__Ausgangstext__
Dasselbe nochmals anders:

»Sie meinen also, daß der Weg das Ziel ist?« fragt die junge Frau.

Ich stocke. Meine ich das wirklich? Freue ich mich nicht auf das strahlende Ziel nach allen Wegen, daheim, in patria, nicht bloß in via? Diese Grundunterscheidung der mittelalterlichen Glaubensdenker wische ich nicht weg. Und doch - was bin ich? Nichts als dieser zeitliche Mensch, unterwegs vom Mutterschoß zur Bahre. Deshalb gehört der Weg wesentlich zu mir, somit auch, wenn es eines gibt, zu meinem Ziel. Was soll ich erwidern?

Statt zu Worten greife ich zum Stift und zeichne eine verworrene Linie aufs Papier, die sich vielfach überkreuzt. Schauen Sie, das ist der Weg. In jedem Moment überblicken wir nur eine winzige Strecke. Er formt sich aber allmählich zu einer Figur. Und die, als ganze, ist zuletzt das Ziel.

__Aufgabe__
Was ist laut dem Ausgangstext zuletzt das Ziel?

__Gegebene Angaben__
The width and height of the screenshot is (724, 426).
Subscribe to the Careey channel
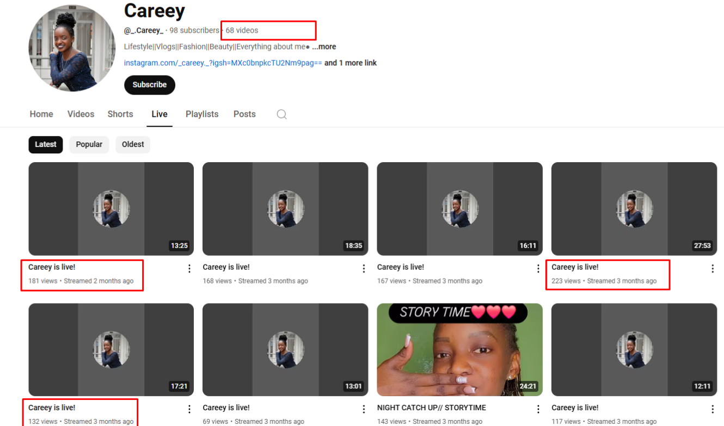[150, 85]
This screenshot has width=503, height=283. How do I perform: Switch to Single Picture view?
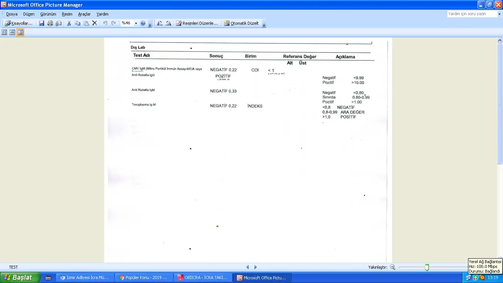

__Musterlösung__
Die Figur, zu der sich der Weg allmählich formt, als ganze.